Smart Only Allows one Kernel to be Installed by Default

Anders F Björklund afb at algonet.se
Wed Jun 18 11:50:31 PDT 2014


> Hi,
>     I have been encountering an issue for sometime with Smart 1.4.1 whereby it will allow, by default, 1 kernel at a time to be installed on the grounds that multiple kernel versions cannot co-exist with each other. I don't understand why this is the case in Fedora (this occurs in all versions from Fedora 18 to Fedora 20) when the same version under Mandriva allowed multiple kernel versions by default.

afaik, the Fedora used to set "multi-version" on all kernel packages.

>     I can get smart to allow multiple kernels by issuing the multi-version flag parameter, but why is this necessary when it is not required to allow multiple versions of the kmod.nvidia proprietary packages?

I believe the kernel version is encoded in the *name* of the package ?

So it's not really multiple versions of one, it's multiple packages...

>     Having told smart to allow multiple versions of the kernel to be installed how do I specify how many versions I want maintained, like can be done with the native Fedora package manager?

You cannot... And as far as Smart is concerned, RPM is the native p.m. :-)
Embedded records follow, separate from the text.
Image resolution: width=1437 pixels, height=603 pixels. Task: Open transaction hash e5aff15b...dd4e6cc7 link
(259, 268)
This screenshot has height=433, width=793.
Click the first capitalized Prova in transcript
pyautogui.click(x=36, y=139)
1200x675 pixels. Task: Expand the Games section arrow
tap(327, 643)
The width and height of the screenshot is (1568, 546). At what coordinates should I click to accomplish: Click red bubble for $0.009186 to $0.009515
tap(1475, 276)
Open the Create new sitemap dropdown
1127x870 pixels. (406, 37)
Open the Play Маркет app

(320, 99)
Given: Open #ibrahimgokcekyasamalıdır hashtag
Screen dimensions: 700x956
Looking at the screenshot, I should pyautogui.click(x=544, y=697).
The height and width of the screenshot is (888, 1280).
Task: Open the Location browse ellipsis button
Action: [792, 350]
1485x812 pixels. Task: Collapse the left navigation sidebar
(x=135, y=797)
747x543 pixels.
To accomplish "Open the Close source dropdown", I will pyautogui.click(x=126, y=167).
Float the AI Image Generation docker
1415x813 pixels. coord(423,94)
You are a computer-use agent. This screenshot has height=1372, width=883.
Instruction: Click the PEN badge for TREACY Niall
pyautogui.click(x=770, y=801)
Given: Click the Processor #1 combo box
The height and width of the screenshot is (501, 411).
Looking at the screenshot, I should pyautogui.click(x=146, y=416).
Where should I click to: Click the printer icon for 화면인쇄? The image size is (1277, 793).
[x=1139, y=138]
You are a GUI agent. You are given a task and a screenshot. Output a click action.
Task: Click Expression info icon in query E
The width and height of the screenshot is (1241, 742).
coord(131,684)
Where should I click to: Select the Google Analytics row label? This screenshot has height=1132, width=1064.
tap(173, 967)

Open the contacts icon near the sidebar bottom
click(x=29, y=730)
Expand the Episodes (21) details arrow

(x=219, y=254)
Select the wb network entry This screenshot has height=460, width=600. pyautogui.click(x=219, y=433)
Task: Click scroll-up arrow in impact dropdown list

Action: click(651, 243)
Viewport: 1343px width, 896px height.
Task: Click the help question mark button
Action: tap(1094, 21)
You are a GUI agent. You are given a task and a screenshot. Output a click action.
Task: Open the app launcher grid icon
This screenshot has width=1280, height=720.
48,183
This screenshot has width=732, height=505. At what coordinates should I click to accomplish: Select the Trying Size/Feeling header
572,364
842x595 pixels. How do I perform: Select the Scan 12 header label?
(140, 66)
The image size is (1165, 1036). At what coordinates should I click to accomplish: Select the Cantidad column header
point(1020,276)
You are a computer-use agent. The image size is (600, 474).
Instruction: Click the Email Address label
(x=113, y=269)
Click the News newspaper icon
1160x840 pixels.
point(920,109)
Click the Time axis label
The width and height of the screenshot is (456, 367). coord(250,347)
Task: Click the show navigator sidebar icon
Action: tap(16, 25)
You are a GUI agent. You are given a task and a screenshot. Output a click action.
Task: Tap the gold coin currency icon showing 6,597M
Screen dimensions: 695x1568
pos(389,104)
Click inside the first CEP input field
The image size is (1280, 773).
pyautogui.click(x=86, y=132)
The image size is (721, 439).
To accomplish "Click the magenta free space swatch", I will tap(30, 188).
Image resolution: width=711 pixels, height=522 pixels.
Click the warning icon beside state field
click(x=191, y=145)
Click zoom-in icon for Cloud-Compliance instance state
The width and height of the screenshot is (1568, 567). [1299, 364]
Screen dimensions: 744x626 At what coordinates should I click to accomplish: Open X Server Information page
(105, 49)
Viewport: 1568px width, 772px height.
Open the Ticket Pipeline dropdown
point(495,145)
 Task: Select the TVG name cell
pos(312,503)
Supposedly one could add some kind of new hook, to let the system fiddle
with the changeset before fetching and installing/uninstalling the packages:

http://yum.baseurl.org/gitweb?p=yum.git;a=blob;f=yum/__init__.py;hb=HEAD#l6353

Or just have a separate script do the cleanup. Less convenient, less yucky ?
It all depends on how important it is to stay bug-compatible with yum, I suppose.